▶ Task goal:
Below are some entries. Return exactly the lines from the one with "Viewport: 1212px width, 847px height." through the final line, leaving out any pictures.
** Opening Task input block **
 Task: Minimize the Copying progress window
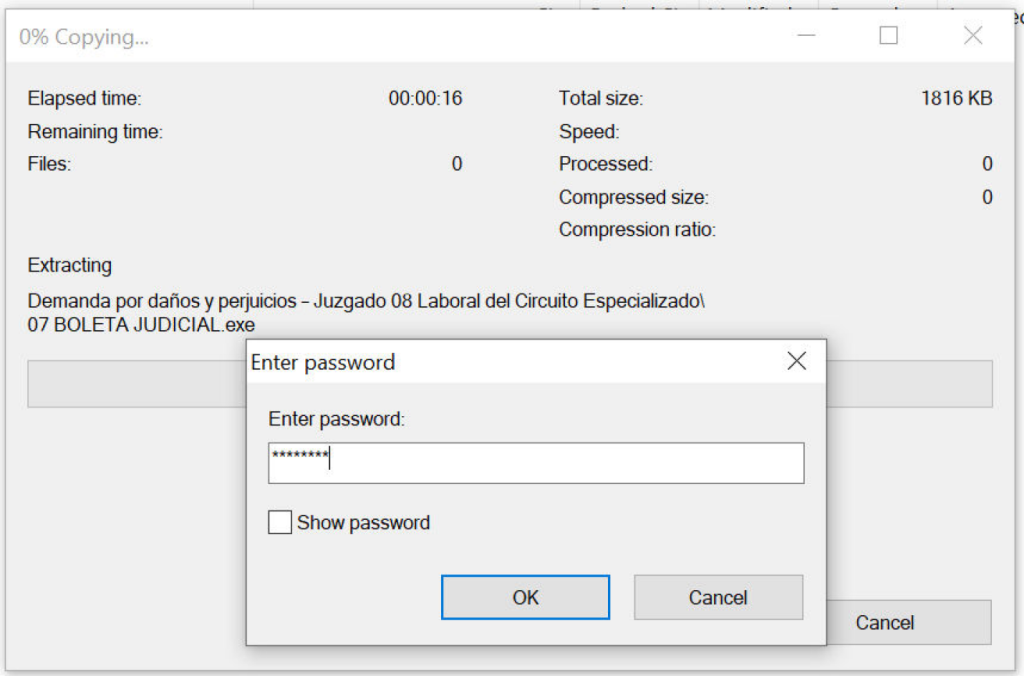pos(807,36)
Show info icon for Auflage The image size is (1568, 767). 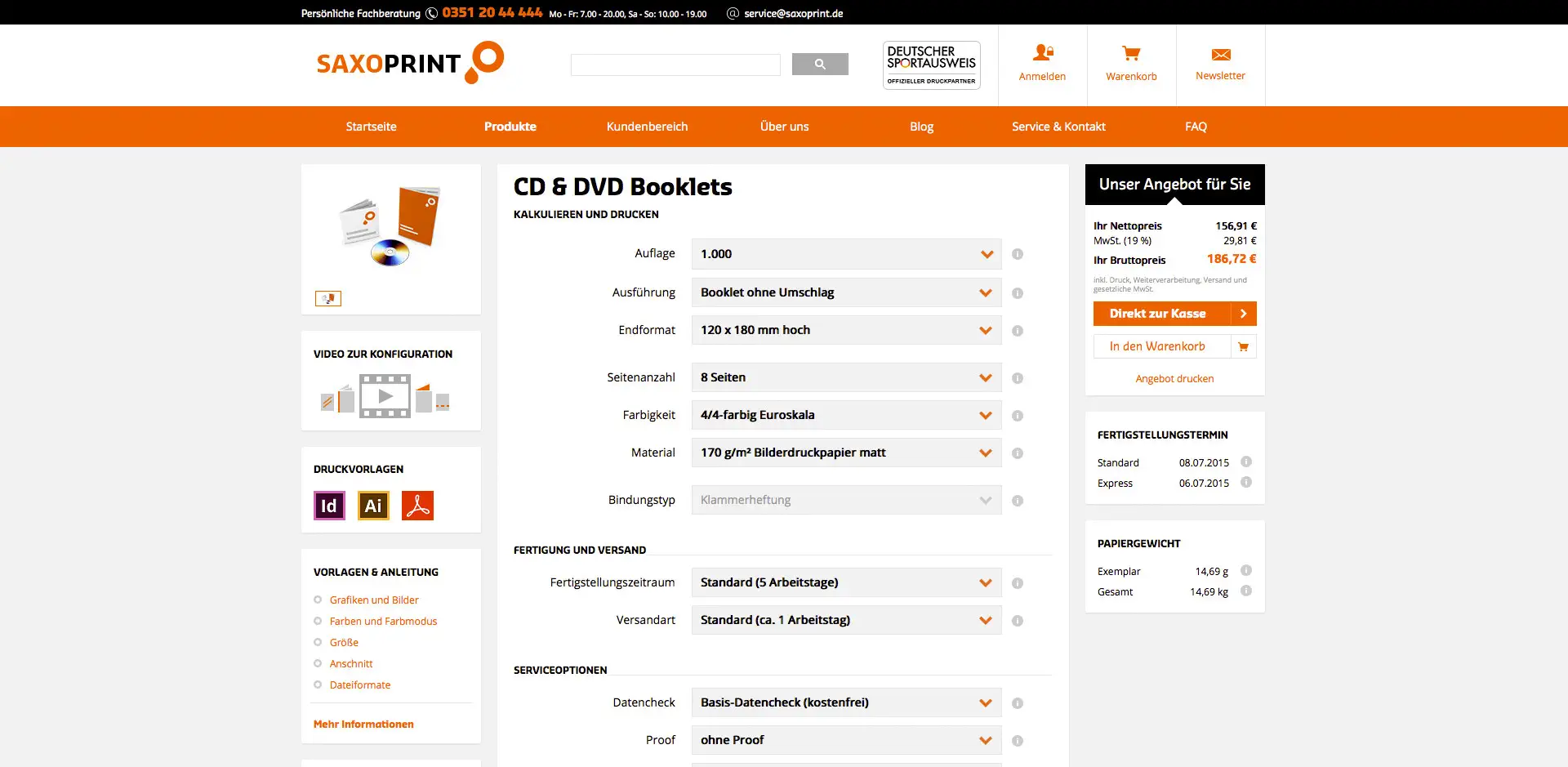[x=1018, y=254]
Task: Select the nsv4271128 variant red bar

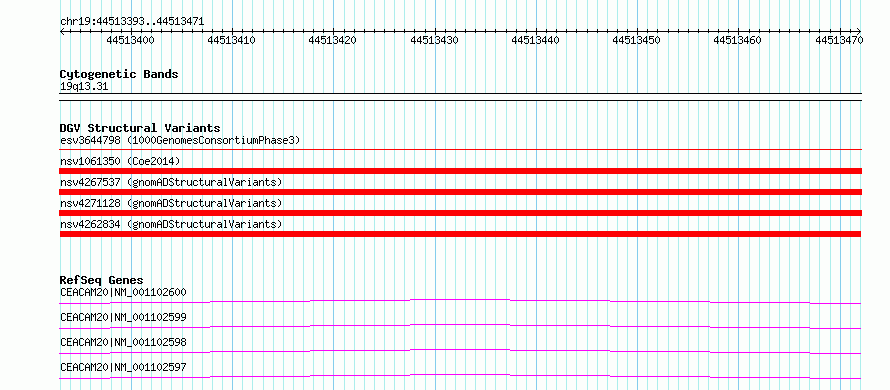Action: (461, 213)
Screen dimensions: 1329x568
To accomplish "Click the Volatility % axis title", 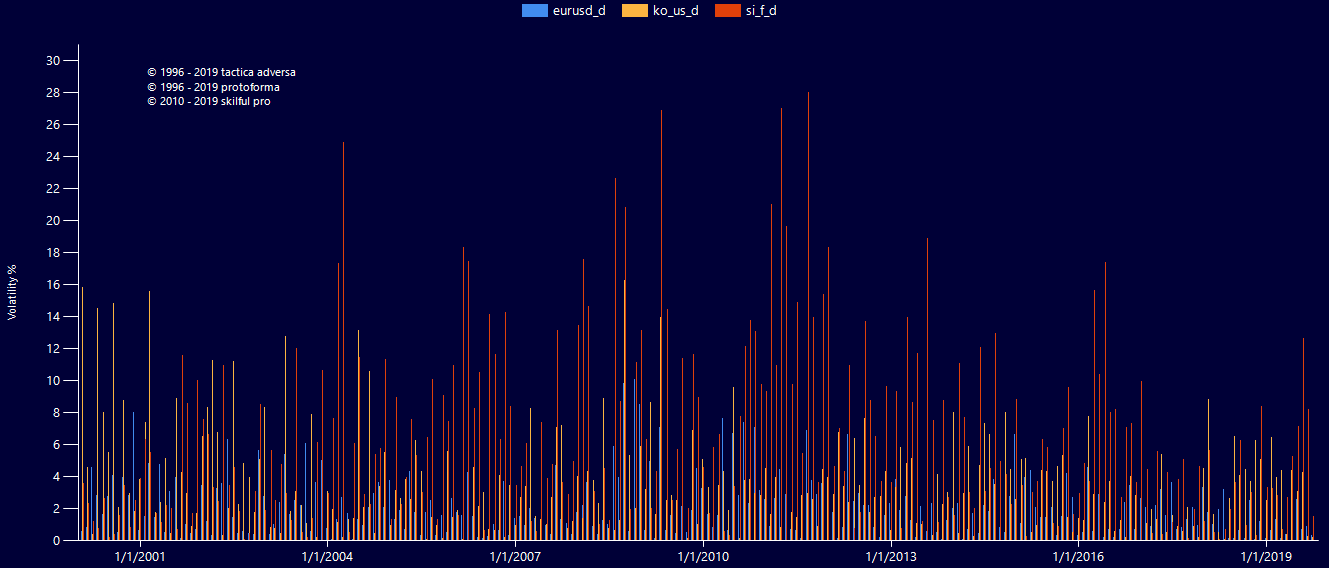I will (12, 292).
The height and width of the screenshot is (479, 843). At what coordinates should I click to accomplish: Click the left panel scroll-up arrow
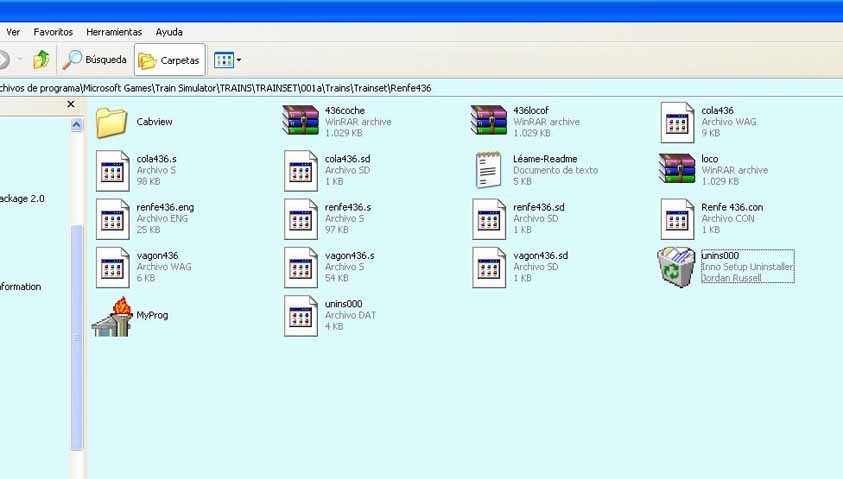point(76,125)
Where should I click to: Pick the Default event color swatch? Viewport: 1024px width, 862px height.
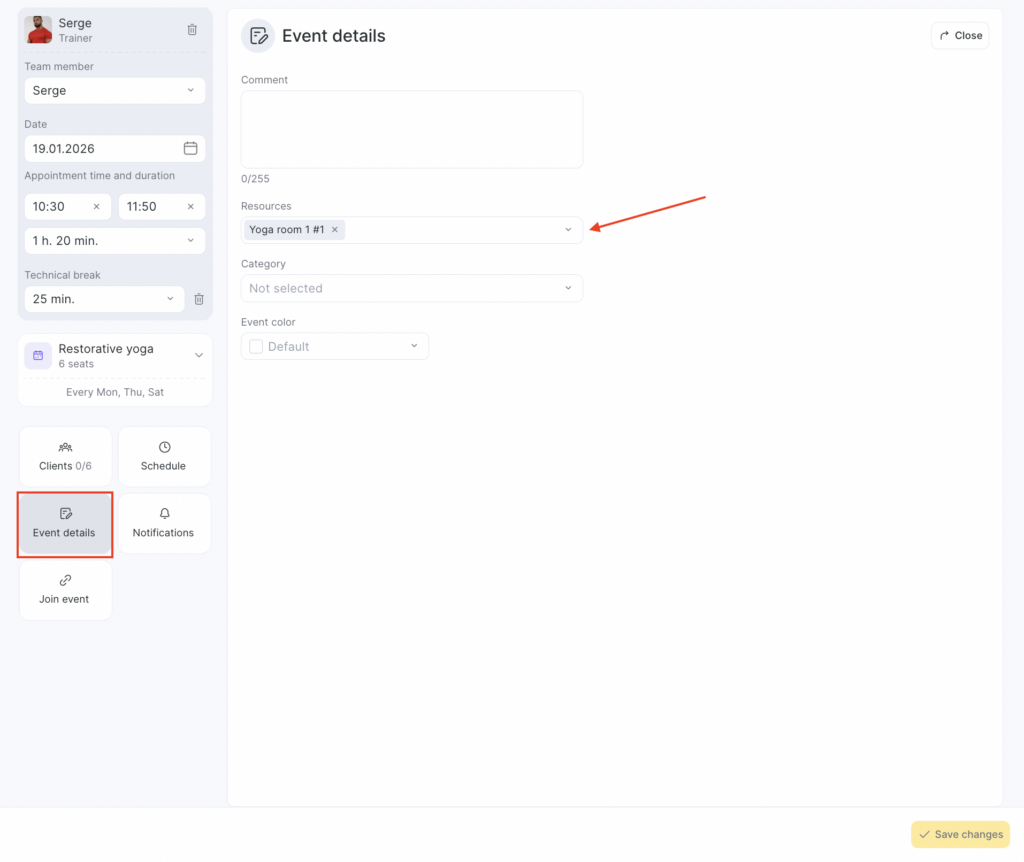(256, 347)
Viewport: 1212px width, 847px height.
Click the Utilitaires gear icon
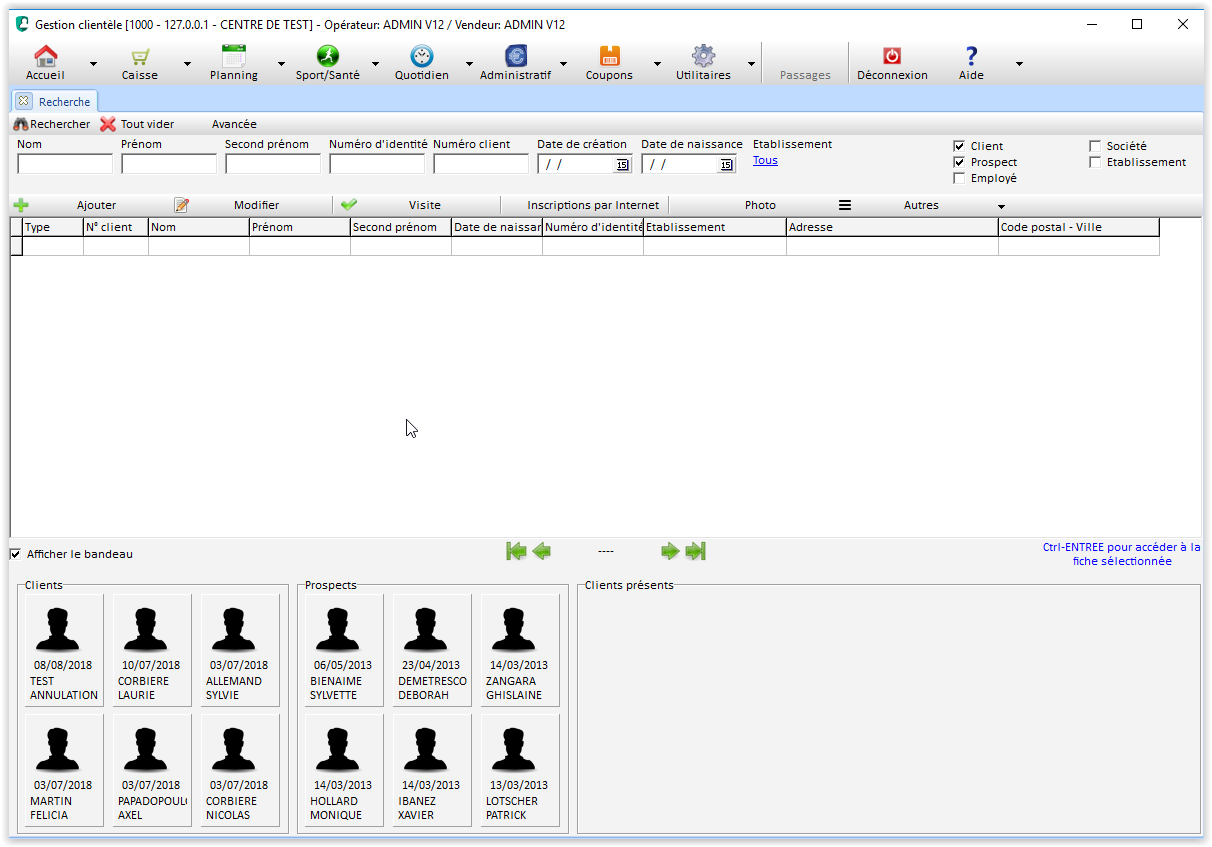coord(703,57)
** Closing Task input block **
▶ Exercise answer:
Viewport: 1212px width, 847px height.
Click the Utilitaires gear icon
coord(703,57)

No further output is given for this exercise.